Il giorno dopo, rientrato da un hangover assurdo post-alcolico e post-coinvolgimento in un omicidio, il nostro sobrio protagonista va a fare visita a sua sorella, un noto avvocato cittadino. Quand’ecco che dei tizi armati sbucano fuori e cercano di farla fuori. Lui li nota e, da eroe quale non è mai stato in vita sua, frappone il suo corpo tra i proiettili e sua sorella. Il tutto ripreso dalle telecamere dei vari TG. Credo pure l’immancabile Studio Aperto.
Ed è così che il protagonista passa dall’essere un semplice consigliere comunale alcolista all’essere un eroe nazionale. Miracolosamente ancora in vita. Tutti lo cercano, tutti lo vogliono, e c’è già chi lo vede come potenziale candidato a sindaco cittadino.

Succedono davvero un sacco di cose, nella puntata pilota di Blackout, e quindi vi confermo che se alla prima visione mi sono addormentato è solo perché gli occhietti mi si chiudevano da soli. E nelle sue successive puntate ci sono nuovi notevoli sviluppi, per una serie British che per la tematica politica affrontata in maniera nuda e cruda si offre come una sorta di Boss d’Oltremanica, con un protagonista/sindaco dai lati parecchio oscuri, ma allo stesso tempo con un’identità tutta sua e un tocco britannico inconfondibile.
Bella la fotografia, misteriose e molto dark le atmosfere, di livello cinematografico la regia e, ciliegina sulla torta, il piatto forte della gran parte delle produzioni inglesi: una recitazione di sballoso livello. Il protagonista Christopher Eccleston (Piccoli omicidi tra amici, The Others e Dottor Who tra le tante cose nel suo CV) è davvero calato nella parte, mentre nei panni della bionda zoccola c’è MyAnna Buring, attrice sexy ma dal volto leggermente inquietante che ultimamente tra il film Kill List e la mini-serie White Heat mi sto ritrovando dappertutto.
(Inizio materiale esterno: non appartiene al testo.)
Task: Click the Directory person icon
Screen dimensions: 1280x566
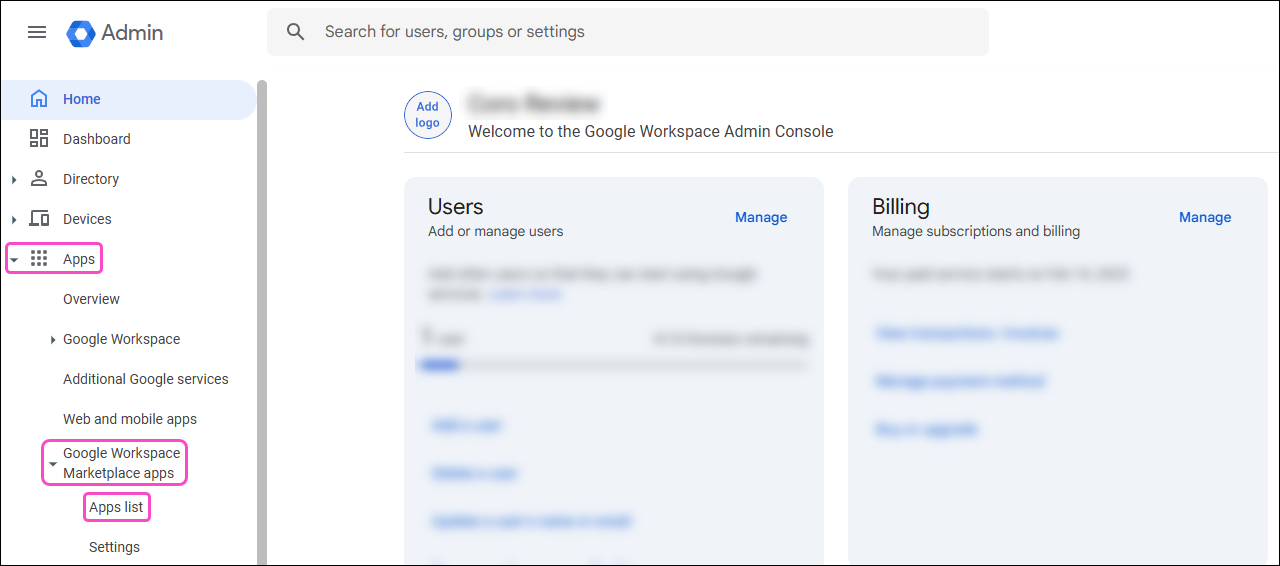Action: 39,179

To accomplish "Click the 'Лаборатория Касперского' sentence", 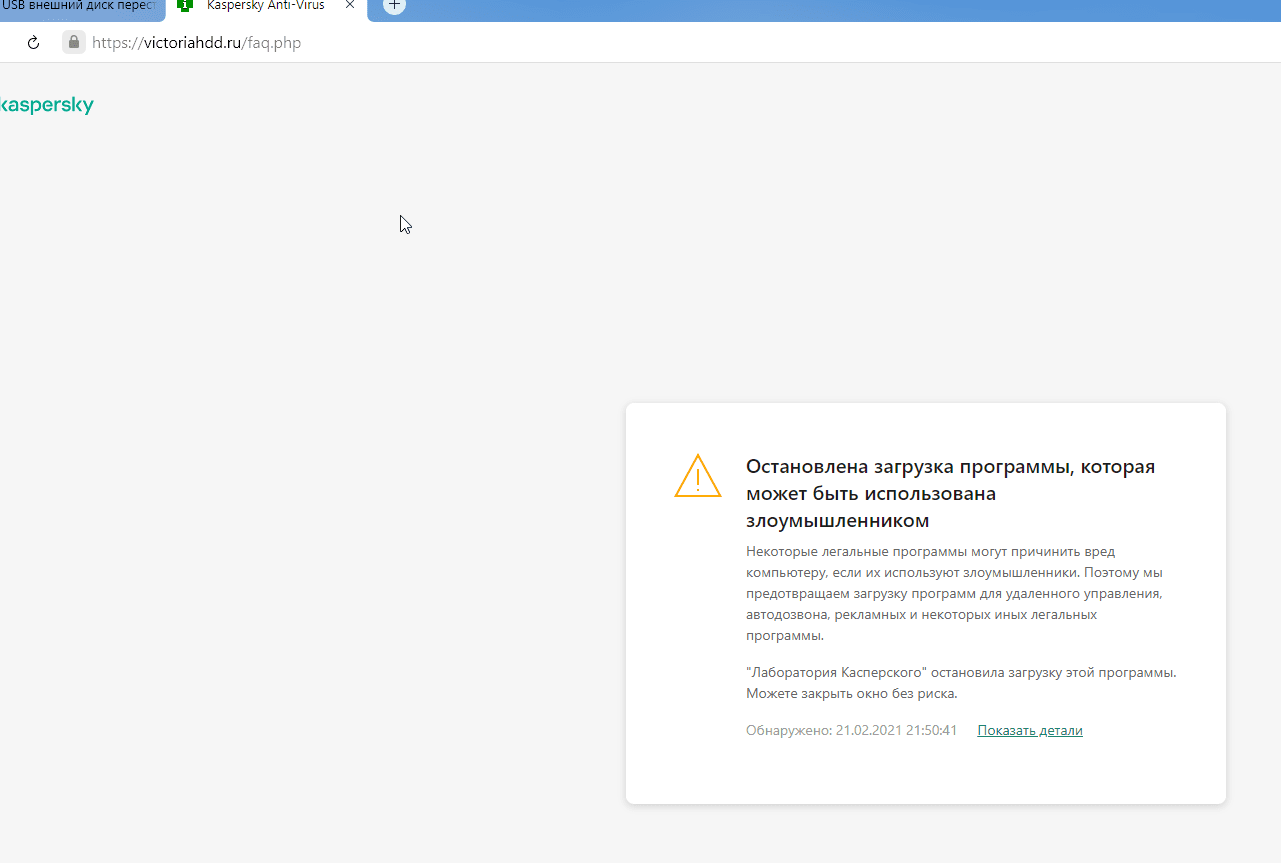I will (x=960, y=672).
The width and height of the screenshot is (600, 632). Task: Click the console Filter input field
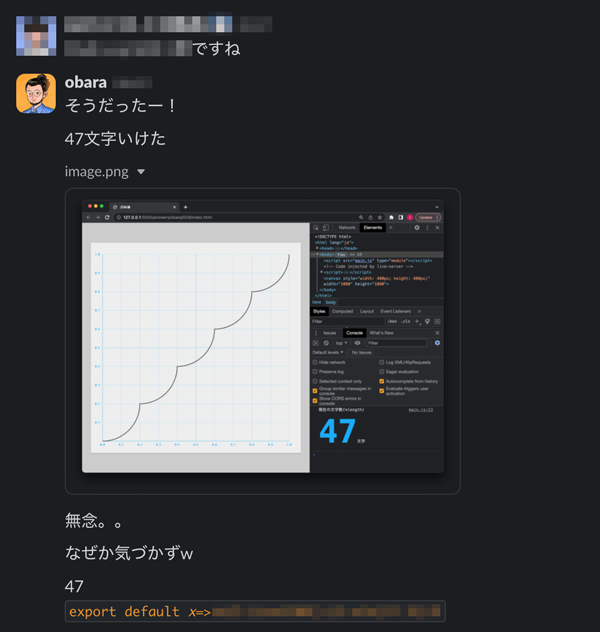(396, 343)
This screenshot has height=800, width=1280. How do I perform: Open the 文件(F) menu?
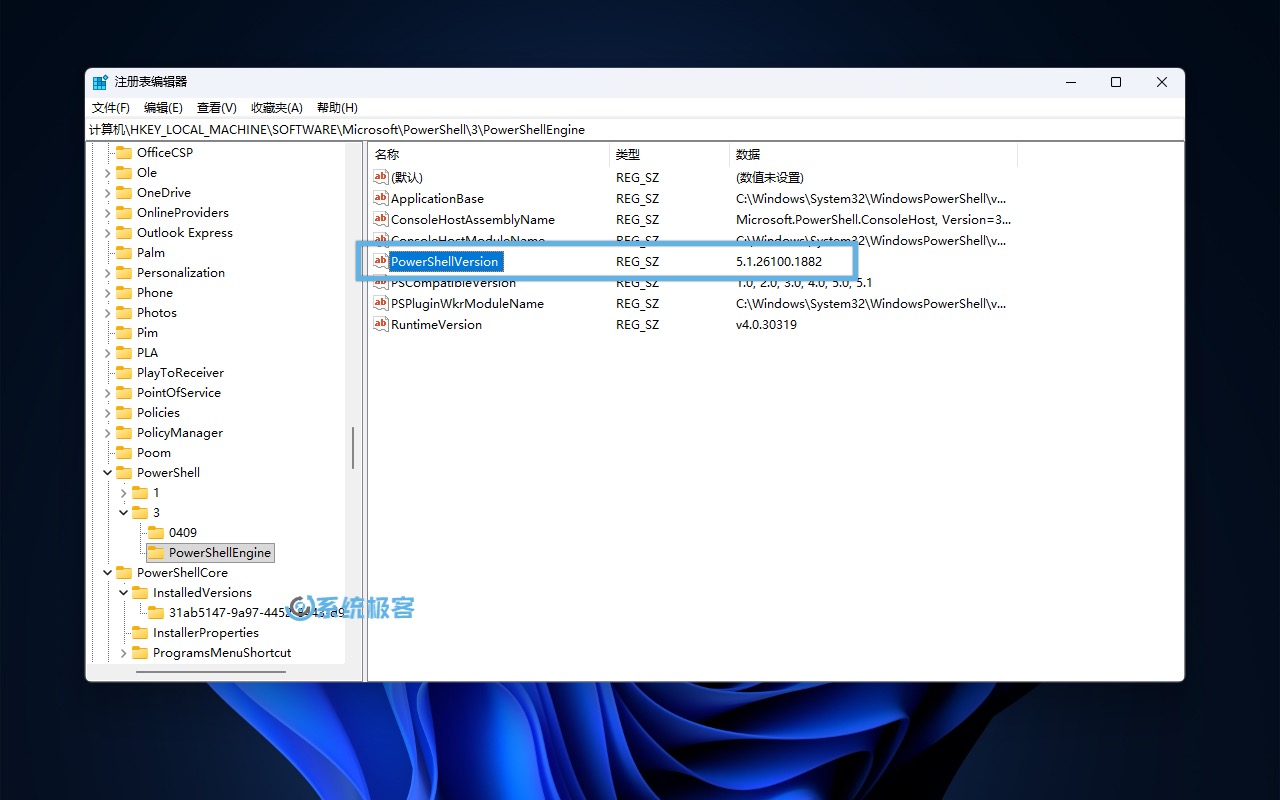click(111, 108)
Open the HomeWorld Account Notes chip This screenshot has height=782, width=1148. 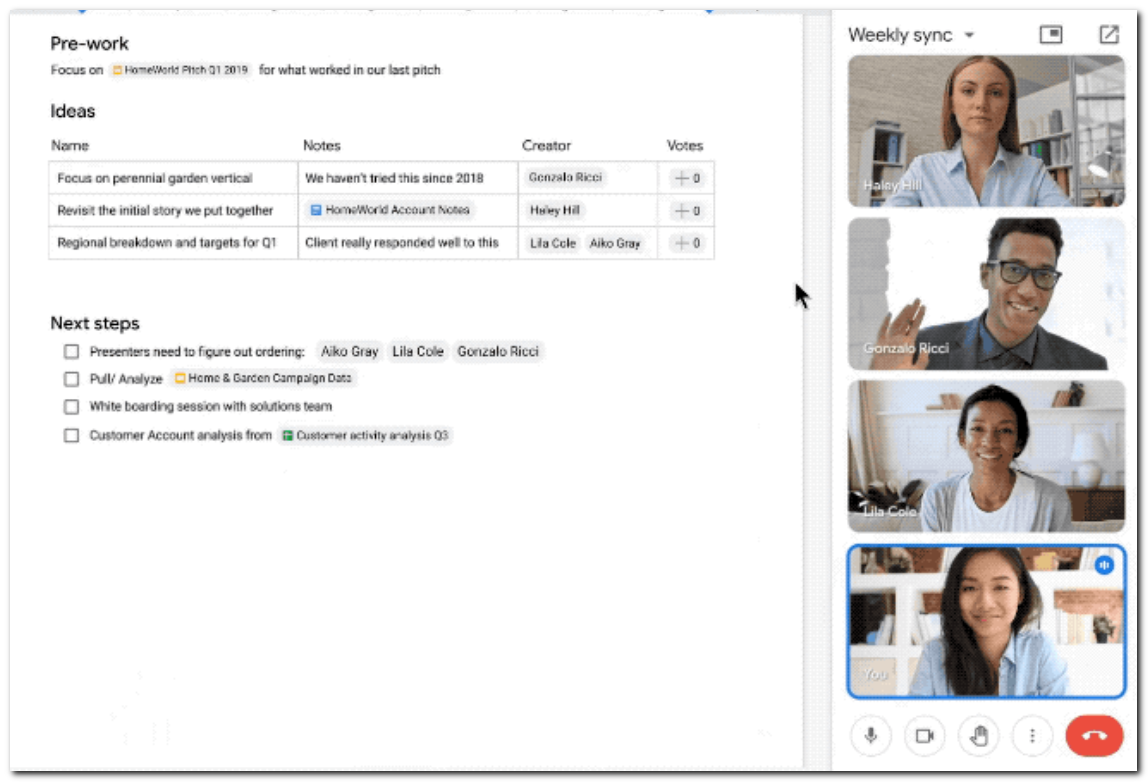pyautogui.click(x=391, y=210)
E la cosa non mi dispiace. C’è poi anche Ewan Bremner, lo Spud di Trainspotting.
Quello che si presentava così…



E faceva cose così…



Se il protagonista di Blackout è quello alcolizzato, lui invece, sorpresa sorpresa, appare in panni per lui parecchio sobri e seri. E adesso si presenta così...


L’unica pecca della serie, se pecca può essere considerata, è che tutto sembra avvenire troppo in fretta e che con ciò che succede gli americani ci avrebbero fatto su almeno una stagione da 24 puntate. Qui al termine dei tre episodi ne vorresti ancora di più e invece, in attesa di sapere se questa mini mini-serie avrà mai un seguito, bisogna accontentarsi così.
In chiusura, volete un consiglio? Evitate i blackout mentali, come me, e cercate di ricordarvi di dare un’occhiata a Blackout.